Ryan, who only recently read the novel, said his personal reaction to it was: "Thank you, Dan Brown. ... I am grateful to (the novel) for driving me to learn more about my faith. It raises questions that I need to go and see. I'm a smarter person as a result of it."

He described the novel as "a brilliant moneymaker" with all the right ingredients: a murder, a mystery and a conspiracy. As one character in the book acknowledges, "Everyone loves a conspiracy." Even more so, Ryan said, when "it incenses the faithful."

Brown "wants us to think that this is nonfiction. And a lot of people have fallen for the bait," Ryan said.

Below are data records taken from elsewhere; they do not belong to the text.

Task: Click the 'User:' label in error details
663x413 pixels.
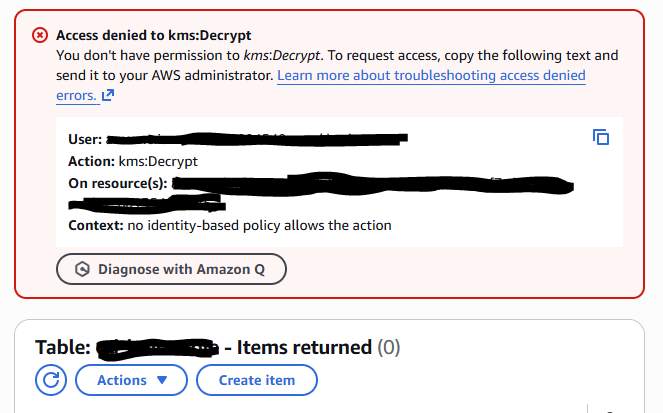Action: tap(85, 138)
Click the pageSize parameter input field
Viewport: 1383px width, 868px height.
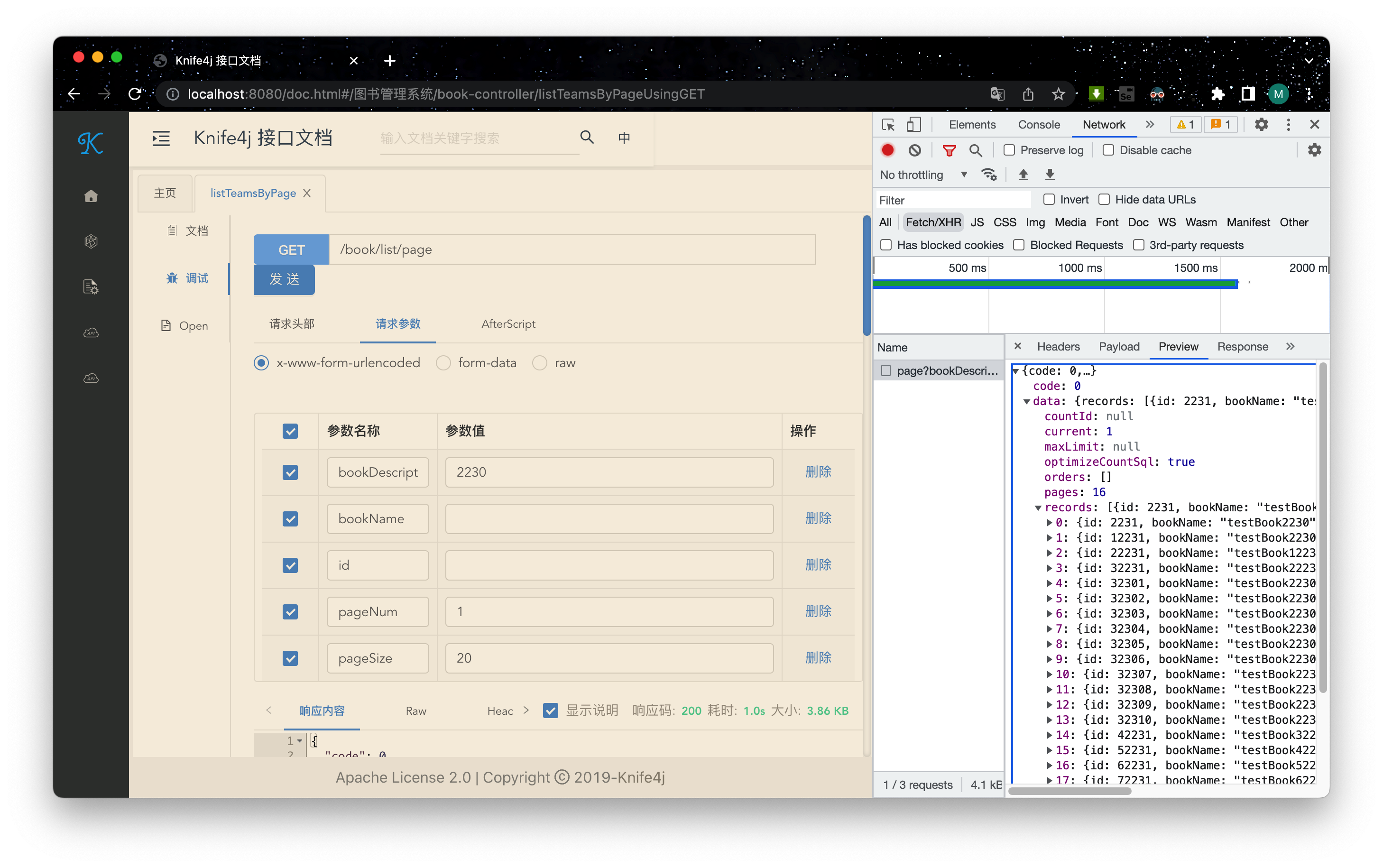pos(608,658)

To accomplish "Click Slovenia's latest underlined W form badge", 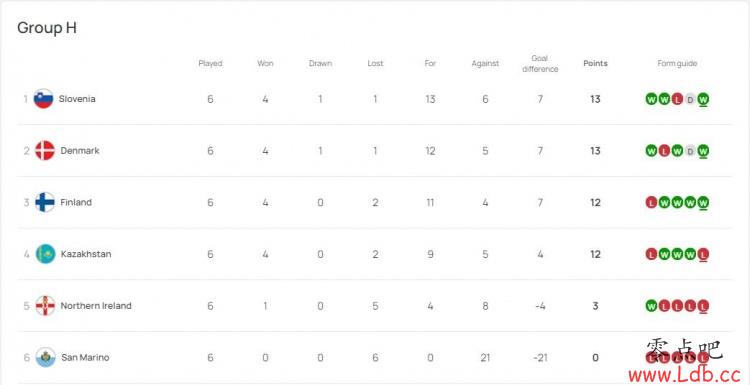I will [x=703, y=99].
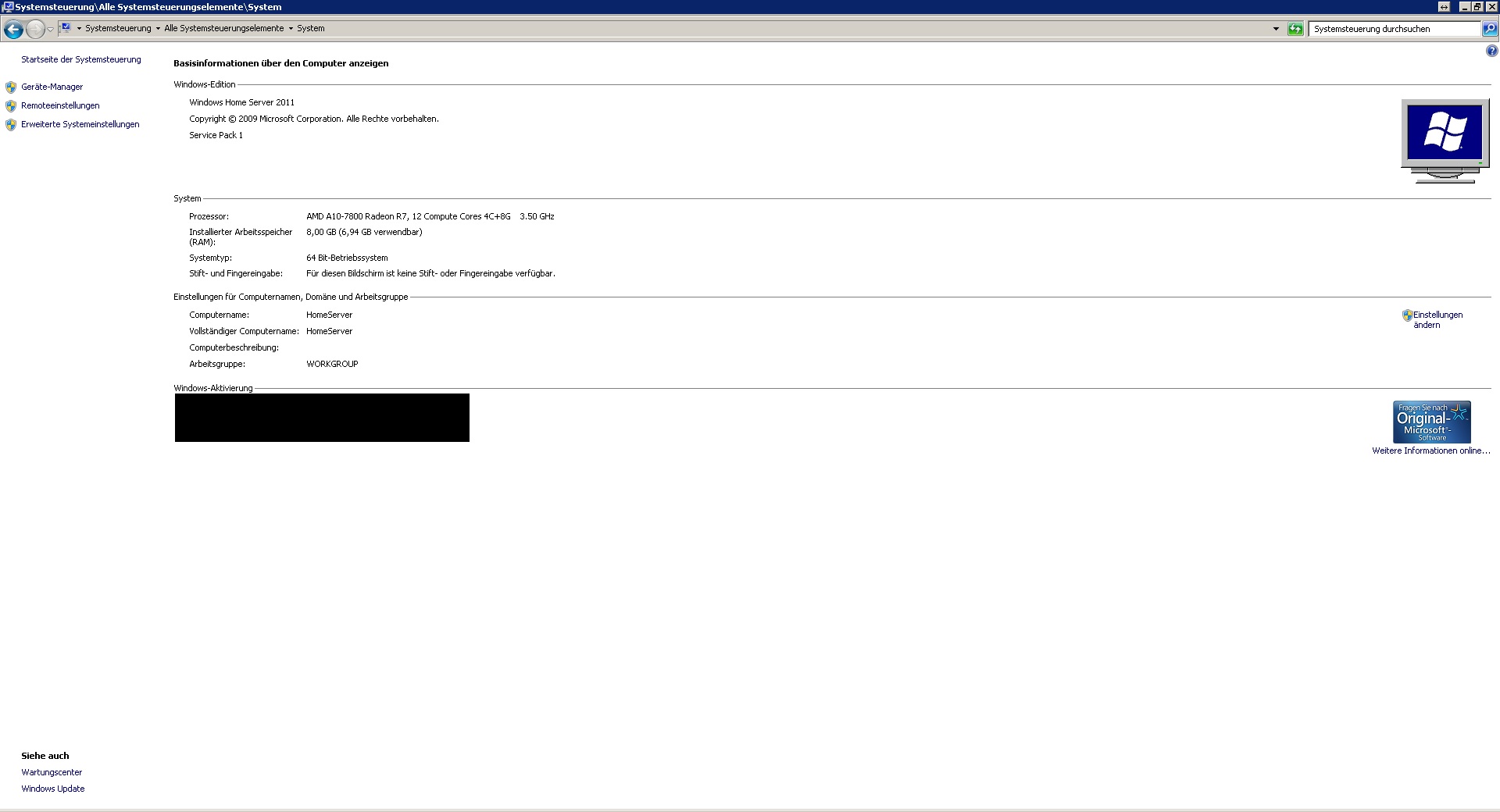Image resolution: width=1500 pixels, height=812 pixels.
Task: Click the green refresh button
Action: (1295, 29)
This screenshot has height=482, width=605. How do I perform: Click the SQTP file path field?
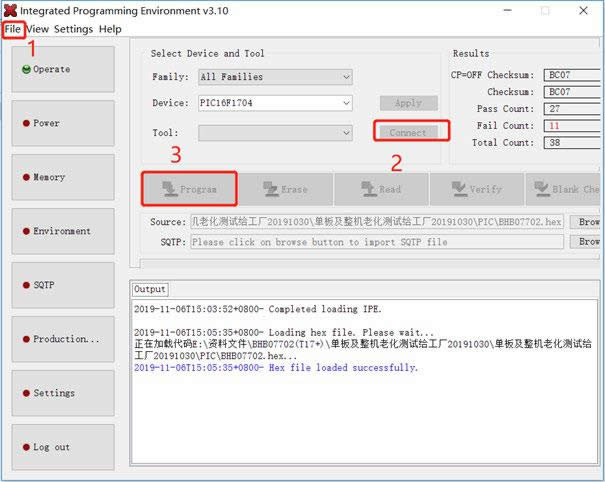coord(376,242)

But "it's not nonfiction."

He said that "on practically every page there is falsehood" and "outrageous claims that are completely unfactual."

"I think the author puts in all those mistakes to alert us" to the fact that it is a work of fiction, Ryan said. "It's a story of people who use false evidence to support their claims. And don't we meet those people every day? I think it's a story of humanity. I think Dan Brown is kind of laughing at us. It mocks our gullibility."

Participants at the clergy meeting noted that the novel might not have been as popular, or raised such a polemic, in a less secular age. Many people today are seeking spiritual answers outside mainstream religions, and the Catholic Church is not the only one dealing with misconceptions and revisionist theories about the foundations of the faith.

Some in Judaism, for example, are questioning whether Abraham really existed or the Exodus actually took place, said Rabbi Herbert Baumgard, rabbi emeritus of Temple Beth Am in Pinecrest.

"It is out there and it's all over the place. The whole thing is being questioned and has to be considered," said Rabbi Baumgard, who has read the novel.

The Rev. Priscilla Felisky Whitehead, associate minister at the Church by the Sea in Bal Harbour, also read it, and described it as "fiction robed in age-old rumors." Her church is affiliated with the United Church of Christ.

Members of her congregation have asked her questions about what is true and what is false in The Da Vinci Code, she said. The problem is they do not want to take the time to do the research. "They want me (to dig it out) for them."

Like Ryan, however, she is grateful to Brown for one thing: "It's no longer inappropriate to talk about Jesus at a cocktail party."

"When there's something in the popular culture going on, it's a great opportunity to agree with it, disagree with it or talk about it," said Rabbi Edwin Goldberg, who hosted the clergy meeting at Temple Judea in Coral Gables. "One thousand years from now, God willing, there will be people talking about the Bible. No one will be talking about Dan Brown."